Dillan McCool (21), who has several previous convictions for road traffic offences and is currently appealing jail sentences, was before Dungloe District Court.
“What part of the not driving order do you not understand?” Judge Deirdre Gearty asked the defendant.
McCool pleaded guilty to a charge of driving with no insurance and no licence on June 14 at Annagry.
Inspector Seamus McGonigle told the court the defendant was stopped driving a Black Mercedes in Annagry on the day in question.
The Inspector said the arresting garda knew the defendant was banned from driving at the time he was apprehended.
The court heard McCool had three previous convictions for no insurance and convictions for theft, drunk driving, unauthorised taking of a vehicle and dangerous driving.
He was banned from driving for four years also.
Defence solicitor, Mr Robert Ryan, said the court was well aware of the defendant and his previous convictions.
He had been diagnosed with intellectual disabilities and had been getting treatment for them.
The defendant was traumatised by the death of his mother just over a year ago,
Mr Ryan said, and there was a “childish innocence and impulsiveness” about the defendant.
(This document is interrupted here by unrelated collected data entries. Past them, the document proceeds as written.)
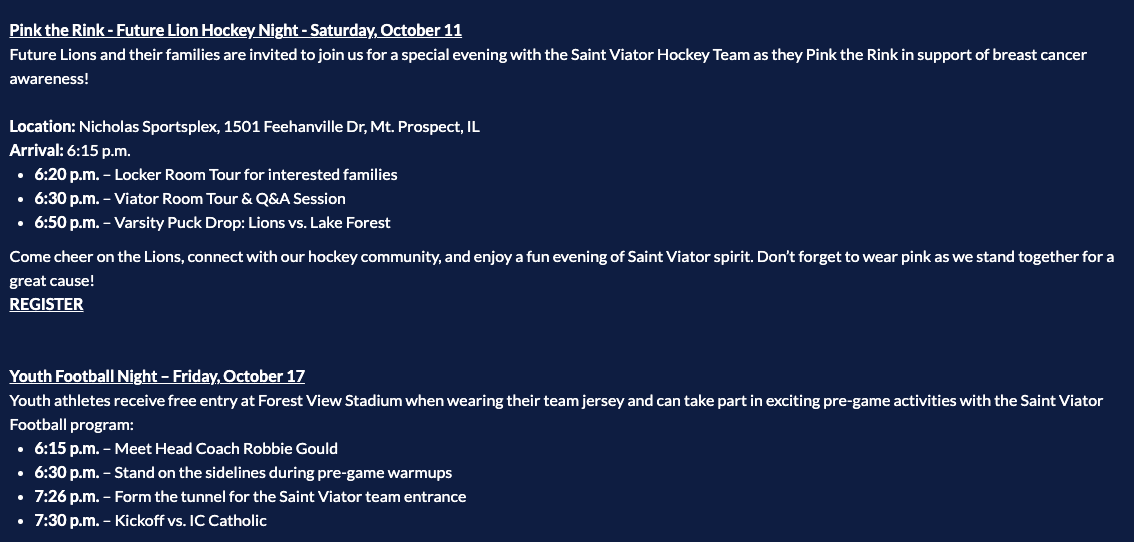This screenshot has width=1134, height=542.
Task: Click the bold "7:26 p.m." time label
Action: pos(66,496)
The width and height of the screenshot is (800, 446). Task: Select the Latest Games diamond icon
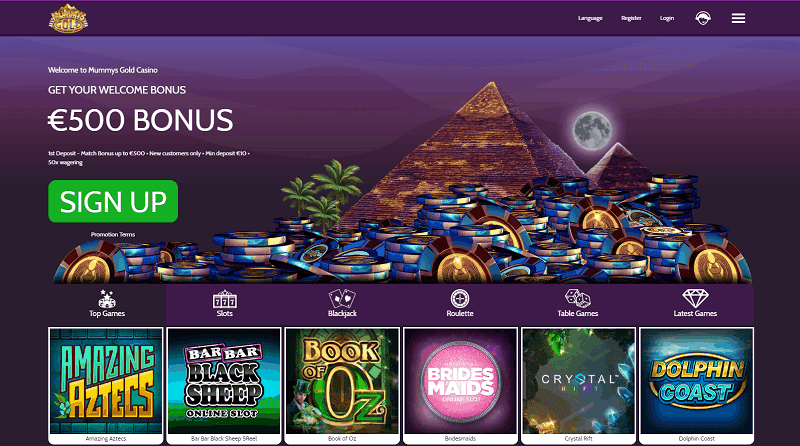click(x=695, y=298)
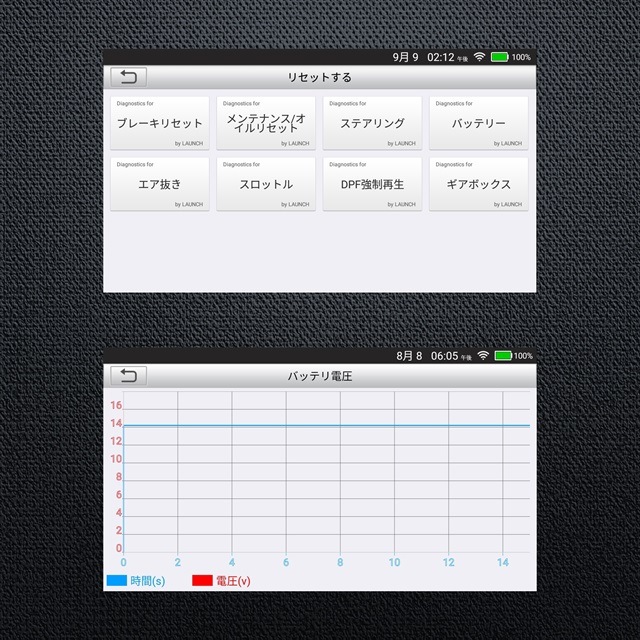Click 8月 8 date in lower status bar
Image resolution: width=640 pixels, height=640 pixels.
409,356
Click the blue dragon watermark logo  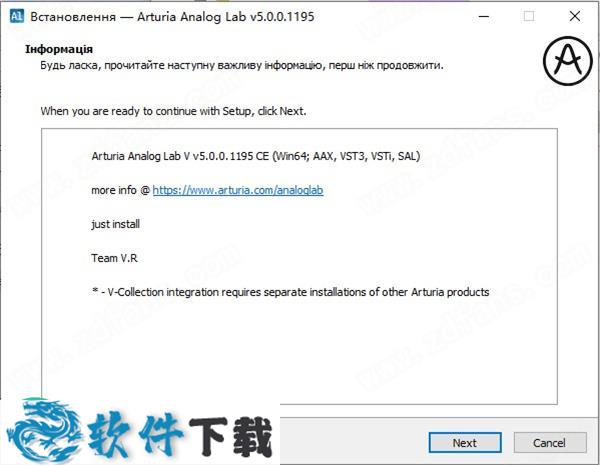pyautogui.click(x=43, y=431)
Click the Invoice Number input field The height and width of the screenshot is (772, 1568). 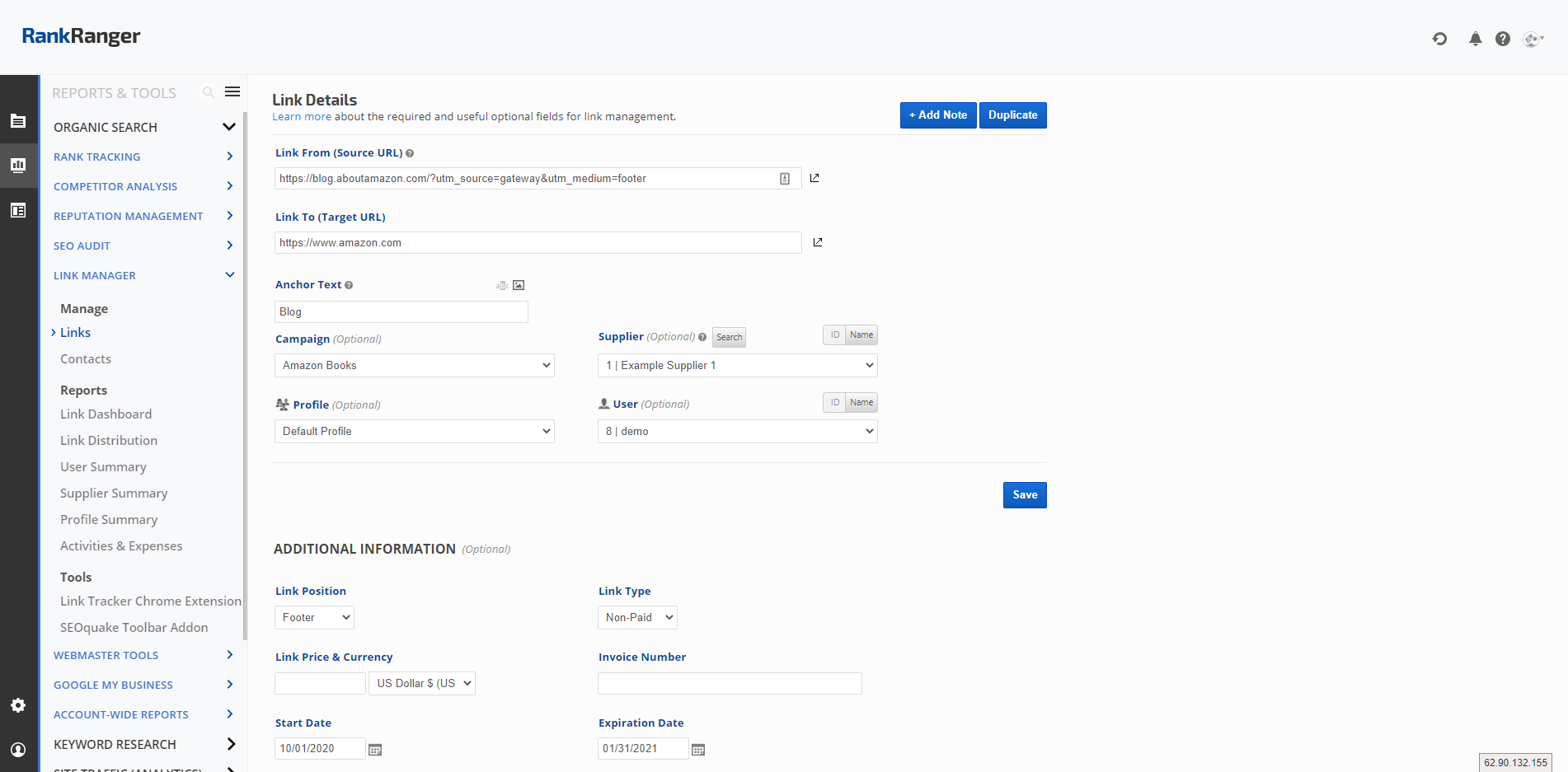coord(730,684)
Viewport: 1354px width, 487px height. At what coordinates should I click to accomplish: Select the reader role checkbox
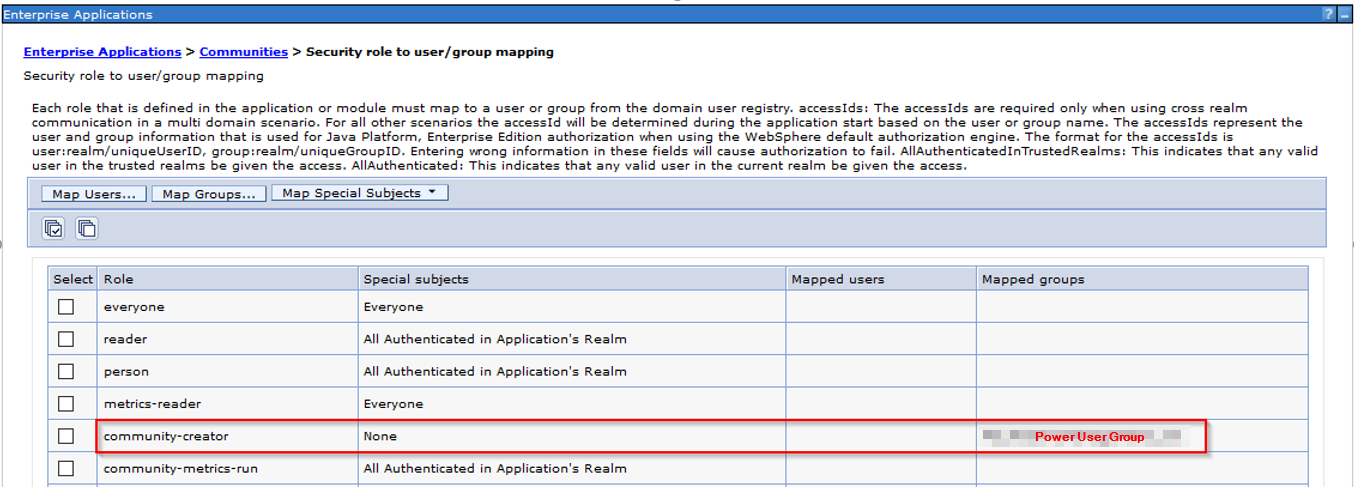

“Do you have any medical records”? asked Judge Deirdre Gearty.
The solicitor said he had something from a counsellor.
He added that the defendant had a “childish mentality” and was very co-operative with gardai when arrested.
Judge Gearty noted that the defendant could not drive a car.
“Why are you out driving cars again and again,” she asked him.
McCool told the court he was buying and selling cars.
The judge said the defendant had been banned again and again and did not understand that this did not sit well with the court.
Judge Gearty jailed the defendant for eight months and banned from driving for six years on the no insurance charge and took the charge of having no licence into consideration.
Leave to appeal to the circuit court was set at the defendant’s own bond of €500 and a €500 independent surety.